Cardiovascular disease and cancer

In the United States, cancer and CVD are the leading causes of mortality. These diseases also share well-established risk factors. Recent research has indicated that there could be a direct causal link between CVD and the etiology and progression of cancer.

Mechanistic investigations have documented that tumor growth is accelerated in the context of cardiac remodeling, heart failure, and myocardial infarction (MI).

This suggests a potential direct causal link. In the case of breast cancer, CVD induces an immunosuppressive state which facilitates the accelerated growth and spread of breast tumor cells.

About the study

Building on the research described above, the current study hypothesized that prevalent CVD patients could be at more advanced stages of breast cancer at diagnosis. For this case-control study, epidemiology, surveillance, and results–Medicare-linked databases were utilized.

Female patients diagnosed with invasive breast cancer and of at least 66 of age were identified between 2010 and 2019. To account for confounding, patients with a screening mammogram in the two years prior to breast cancer diagnosis were included.

CVD status was determined from 3 to 24 months prior to breast cancer diagnosis, and this served as the exposure variable. This ensured the avoidance of concurrent diagnoses and helped establish a timeline of pre-existing CVD.

The main outcome of interest was the odds of locally advanced or metastatic breast cancer status at diagnosis.

Furthermore, comorbidities were identified in the two years preceding the breast cancer diagnosis. Race and ethnicity data were extracted and included as potential confounding factors.

The primary analysis compared CVD status among individuals at advanced stages of breast cancer (T3-T4 or N+ or M+) with those at earlier stages (T1-T2 and N0 and M0).

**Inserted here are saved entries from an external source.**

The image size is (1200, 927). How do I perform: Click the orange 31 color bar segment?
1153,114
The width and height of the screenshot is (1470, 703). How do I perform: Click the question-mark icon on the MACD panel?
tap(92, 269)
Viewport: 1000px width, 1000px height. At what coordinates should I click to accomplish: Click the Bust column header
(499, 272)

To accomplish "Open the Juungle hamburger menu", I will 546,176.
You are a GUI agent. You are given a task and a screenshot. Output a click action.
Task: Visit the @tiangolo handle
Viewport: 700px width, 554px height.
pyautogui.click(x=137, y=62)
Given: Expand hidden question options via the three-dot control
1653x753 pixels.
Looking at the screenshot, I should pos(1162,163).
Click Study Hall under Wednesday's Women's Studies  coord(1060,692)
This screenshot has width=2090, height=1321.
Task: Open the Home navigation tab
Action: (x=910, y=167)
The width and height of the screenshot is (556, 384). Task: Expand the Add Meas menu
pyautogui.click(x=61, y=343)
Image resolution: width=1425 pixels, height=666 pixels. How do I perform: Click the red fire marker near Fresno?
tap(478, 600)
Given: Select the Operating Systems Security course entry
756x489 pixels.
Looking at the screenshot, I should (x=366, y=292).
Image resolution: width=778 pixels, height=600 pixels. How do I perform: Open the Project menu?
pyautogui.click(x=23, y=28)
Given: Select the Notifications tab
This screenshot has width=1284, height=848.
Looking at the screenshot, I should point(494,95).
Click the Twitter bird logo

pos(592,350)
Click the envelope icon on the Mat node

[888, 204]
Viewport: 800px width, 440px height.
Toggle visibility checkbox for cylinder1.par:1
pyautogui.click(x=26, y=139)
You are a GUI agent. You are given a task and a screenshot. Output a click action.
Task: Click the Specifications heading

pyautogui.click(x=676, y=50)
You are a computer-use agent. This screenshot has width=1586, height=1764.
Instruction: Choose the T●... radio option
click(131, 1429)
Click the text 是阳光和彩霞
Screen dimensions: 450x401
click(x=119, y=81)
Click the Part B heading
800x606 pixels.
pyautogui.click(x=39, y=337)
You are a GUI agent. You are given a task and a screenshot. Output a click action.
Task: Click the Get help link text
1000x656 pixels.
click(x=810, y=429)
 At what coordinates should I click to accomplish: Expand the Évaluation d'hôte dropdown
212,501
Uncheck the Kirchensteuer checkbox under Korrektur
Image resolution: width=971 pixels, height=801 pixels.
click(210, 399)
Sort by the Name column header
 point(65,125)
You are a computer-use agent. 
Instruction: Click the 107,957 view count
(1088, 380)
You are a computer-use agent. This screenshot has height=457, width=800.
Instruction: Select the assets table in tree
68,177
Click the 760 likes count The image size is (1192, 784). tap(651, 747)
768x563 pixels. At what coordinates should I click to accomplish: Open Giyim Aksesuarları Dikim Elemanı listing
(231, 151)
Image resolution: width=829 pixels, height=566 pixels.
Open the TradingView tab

Patients with metastatic (M+) disease and locally advanced (T3-4 or N+ and M0) disease were examined separately.

Study findings

Concerning the full analytic study cohort, it included 19,292 individuals with breast cancer. The median age was 73 years and ranged between 70 and 79 years.

A total of 8.7% of the patients belonged to the Black ethnicity, 86.5% were White, and the remainder had other or unknown race. Non-Hispanics accounted for 94.5% of the cohort.

In the matched cohort, 49.1% of individuals had CVD. Among these, 91.5% of the patients had the disease detected in the 13-month to two-year window prior to the diagnosis of breast cancer.

Individuals with early-stage breast cancer were matched with those showing metastatic disease or locally advanced cancers, and there were 9646 individuals in each group.

The primary analysis revealed that patients with metastatic or locally advanced breast cancer at diagnosis had statistically significantly higher odds of prevalent CVD.

When examining locally advanced (T3-T4 or N+) disease, a similar finding was noted. The results were not statistically significant, but they were directionally consistent while evaluating metastatic disease at diagnosis.

When the primary analysis was stratified by receptor subtype, it was noted that the observed association was absent in hormone receptor-negative breast cancer. Still, it was present in hormone receptor-positive breast cancer.

The strength of the association between ERBB2-negative (formerly HER2) and hormone receptor-positive disease drove this finding mainly.

Conclusions

In sum, the current study documented an association between advanced-stage breast cancer and prevalent CVD at diagnosis. This was independent of factors associated with shared risk and delayed diagnosis.

Future research should assess whether personalized screening approaches would be beneficial for individuals with CVD.

The main limitation of this study concerns its observational nature, which does not demonstrate causality. The study design is also susceptible to residual bias and confounding.

There could also have been CVD misclassification using procedure codes and diagnoses, and it was not possible to account for some other important confounding factors, like smoking and prior hormone replacement therapy use.

Furthermore, the generalizability of the findings could be questioned because the analytic cohort was comprised primarily of White patients. Finally, low estimation power was also an issue in some of the analyses.